Element lookup records:
[BEGIN]

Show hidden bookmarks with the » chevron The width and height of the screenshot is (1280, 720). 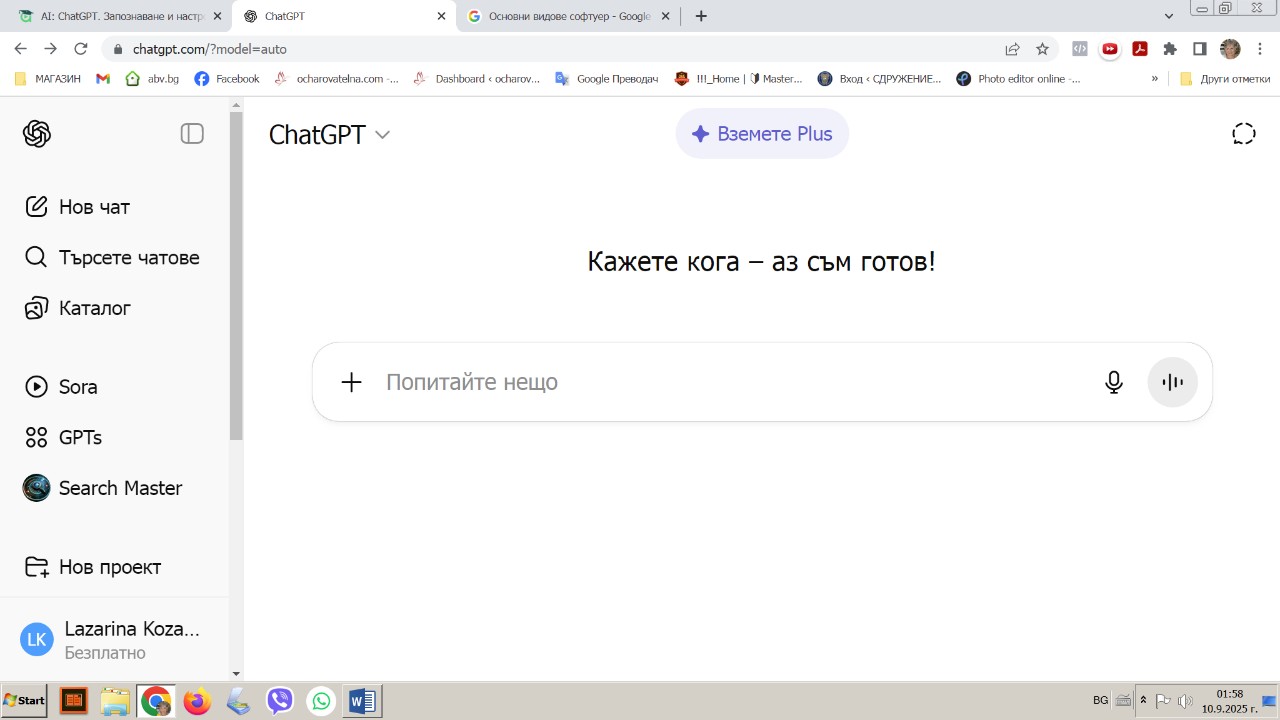pyautogui.click(x=1155, y=78)
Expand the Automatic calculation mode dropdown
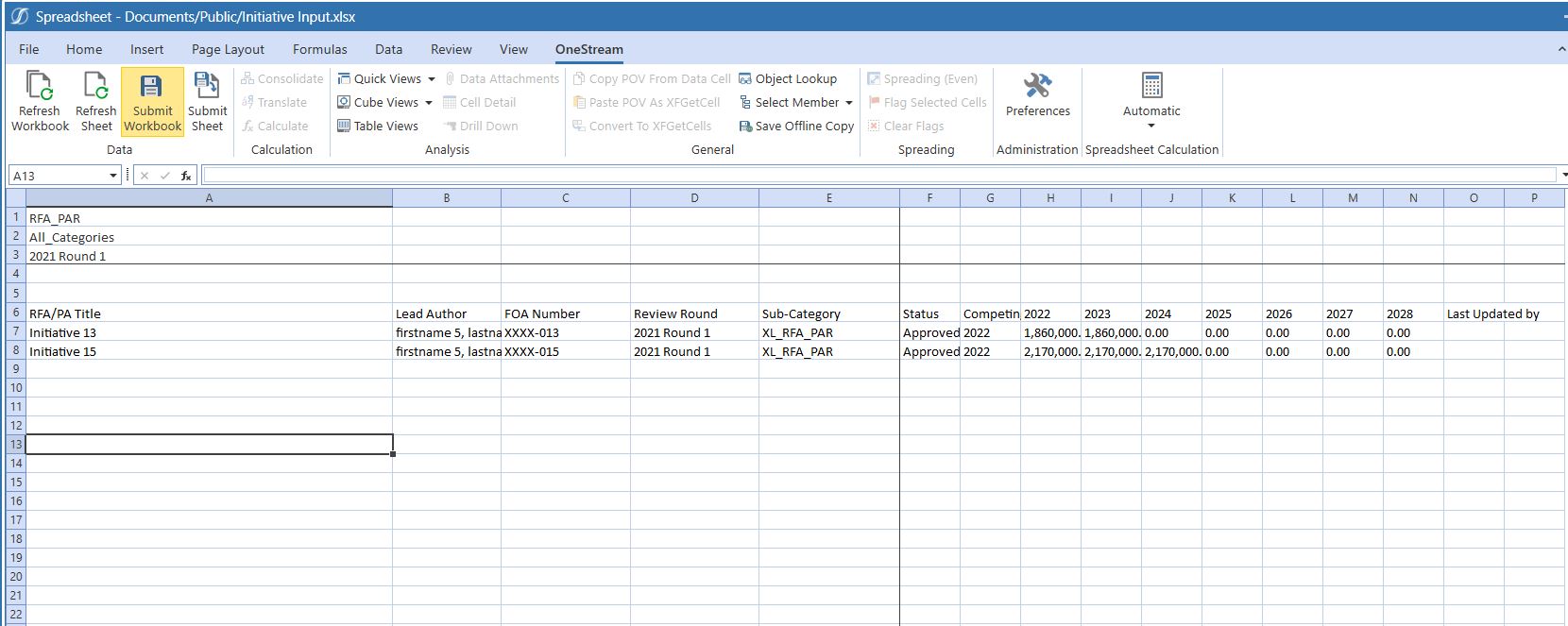 [x=1150, y=126]
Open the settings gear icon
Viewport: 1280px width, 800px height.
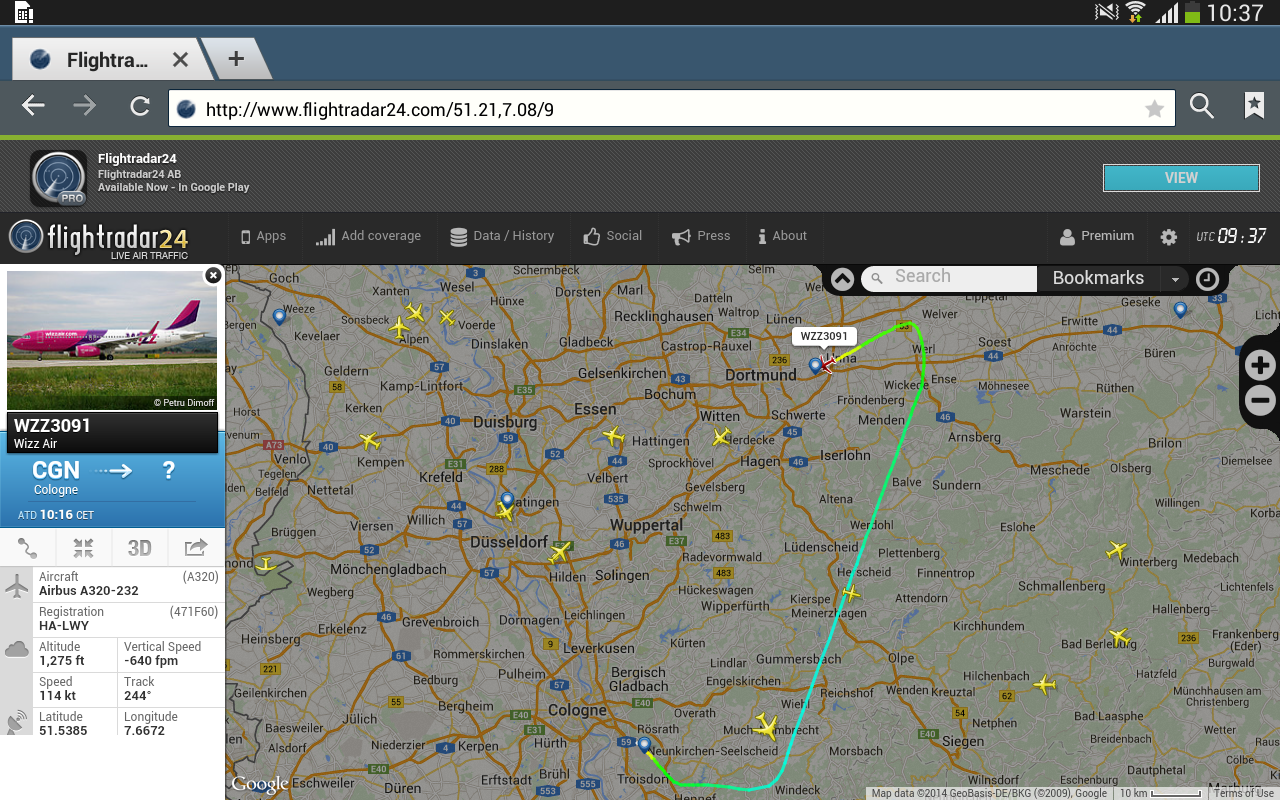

[END]

Format the lines of the listing above, starting with the line that contains "Open the settings gear icon" and continuing through the end of the listing, as a JSON list of strings with one string per line and blank lines omitted. Leave the pictures out of the answer.

[
  "Open the settings gear icon",
  "Viewport: 1280px width, 800px height."
]